• _PAGE TEXT_:
For radar, the solutions I've seen just aren't that effective for a number of reasons. One of the preferred methods to jam radar is to transmit a signal that is stronger than the incoming radar signal from the cops. It's highly illegal (at least in the US and probably in the UK too) to transmit a signal without an FCC license (Federal Communications Commission). Fines can be in the $10K range plus potential jail time. This is probably the preferred method of blocking radar (i.e., overpowering the incoming signal with a signal that confuses the police radar) but because it is illegal no viable company is going to risk the kind of money necessary to develop a product that will certainly be challenged in court. I've seen some homemade devices but most are not all that effective.

There are things that can be done to the car (similar to the stealth technology used on military aircraft) but this is not practical for a car. This would entail changing the shape of the car, getting rid of all reflective material, etc. and it still would not be impervious to radar detection.

• _GIVEN PROBLEM 1_: Can you recast the records as a Markdown table with the columns "Row" and "Line", skipping blank lines and leaving the pictures out? Begin at the line that has "You are a computer-use agent. Screen" and stop after the line that has "pos(98,162)".

• _MATERIAL SUPPLIED_:

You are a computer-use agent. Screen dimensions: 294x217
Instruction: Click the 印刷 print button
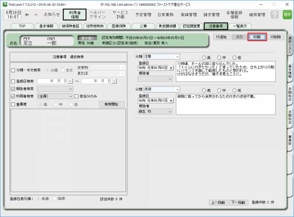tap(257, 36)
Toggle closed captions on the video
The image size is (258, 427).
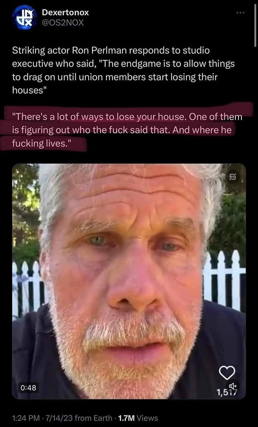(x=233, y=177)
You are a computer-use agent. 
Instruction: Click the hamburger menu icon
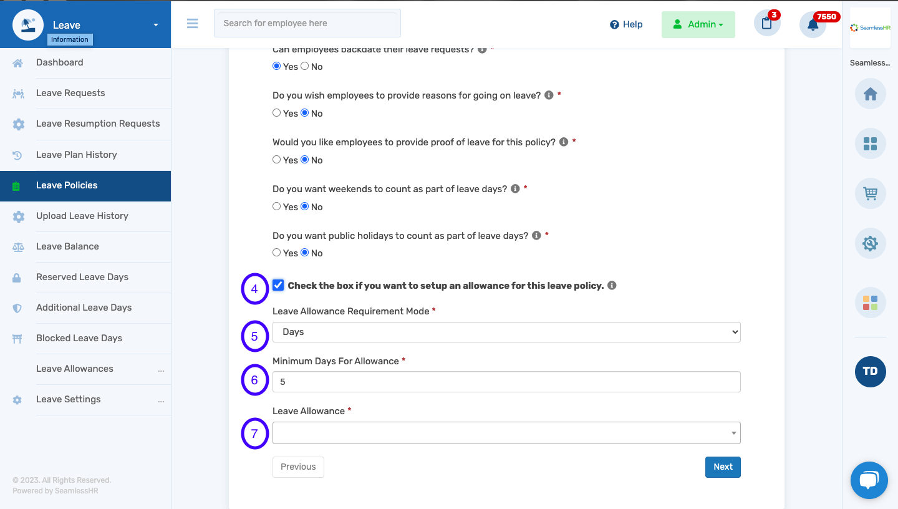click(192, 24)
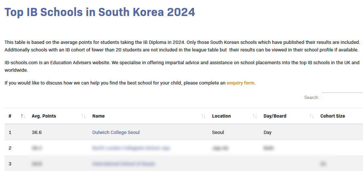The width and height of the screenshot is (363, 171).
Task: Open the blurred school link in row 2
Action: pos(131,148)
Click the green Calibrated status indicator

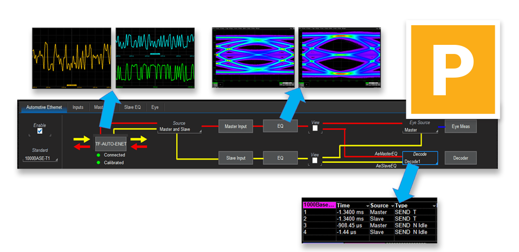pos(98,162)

...

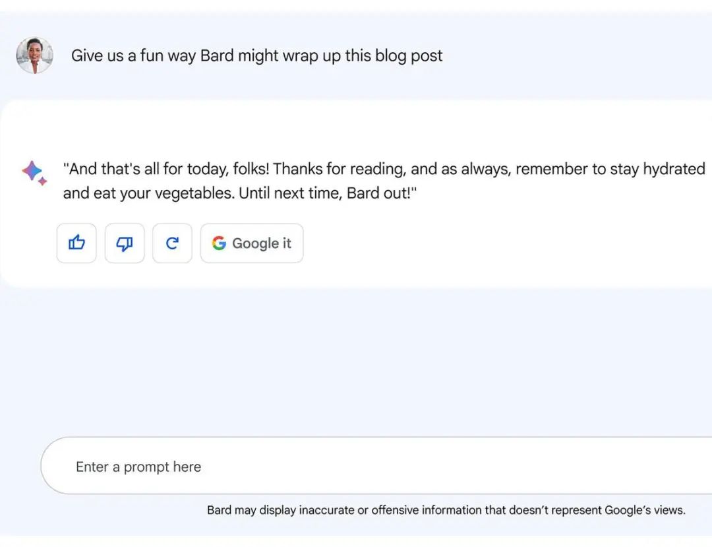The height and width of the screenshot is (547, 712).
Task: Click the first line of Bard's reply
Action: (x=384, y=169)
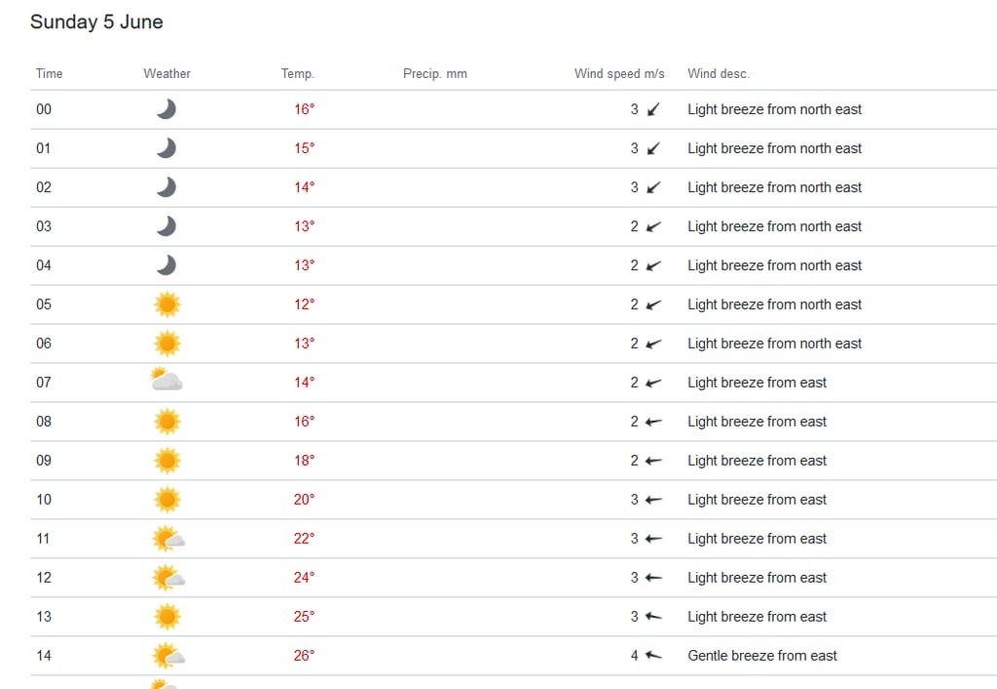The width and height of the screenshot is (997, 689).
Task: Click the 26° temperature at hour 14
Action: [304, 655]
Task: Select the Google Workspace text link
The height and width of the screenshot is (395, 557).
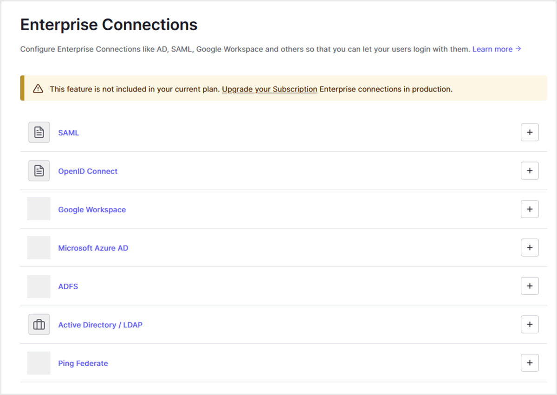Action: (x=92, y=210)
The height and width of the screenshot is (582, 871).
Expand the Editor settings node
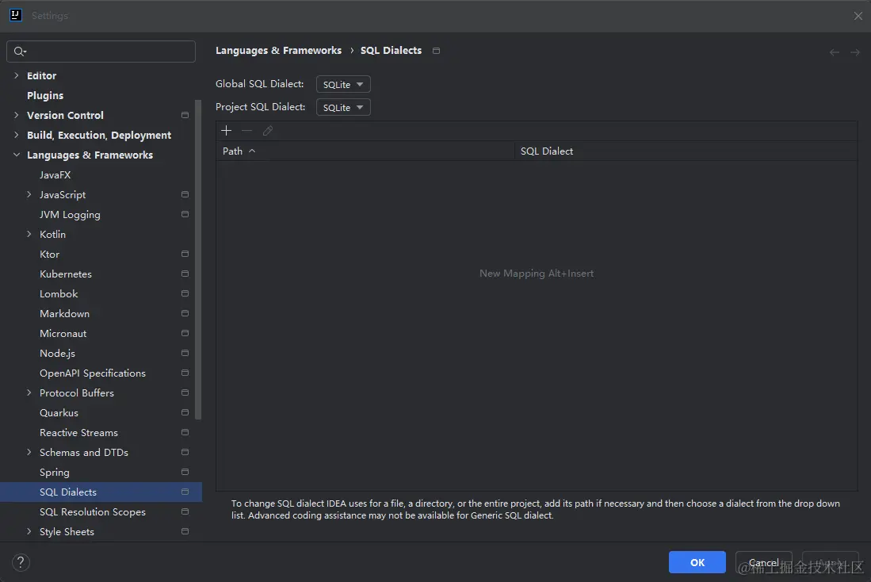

• _GIVEN PROBLEM 2_: In the radar jamming passage, could you give the section that begins at the words "There are things" and stops after "to radar detection." again, swapping "stealth technology" for "radar-absorbing design"?

• _REPLY 1_:
| Row | Line |
|---|---|
| 1 | You are a computer-use agent. Screen dimensions: 294x217 |
| 2 | Instruction: Click the 印刷 print button |
| 3 | tap(257, 36) |
| 4 | Toggle closed captions on the video |
| 5 | The image size is (258, 427). |
| 6 | (x=233, y=177) |
| 7 | You are a computer-use agent.  |
| 8 | Instruction: Click the hamburger menu icon |
| 9 | click(192, 24) |
| 10 | The width and height of the screenshot is (363, 171). |
| 11 | Task: Open the blurred school link in row 2 |
| 12 | Action: pos(131,148) |
| 13 | Click the green Calibrated status indicator |
| 14 | pos(98,162) |

• _REPLY 2_:
There are things that can be done to the car (similar to the radar-absorbing design used on military aircraft) but this is not practical for a car. This would entail changing the shape of the car, getting rid of all reflective material, etc. and it still would not be impervious to radar detection.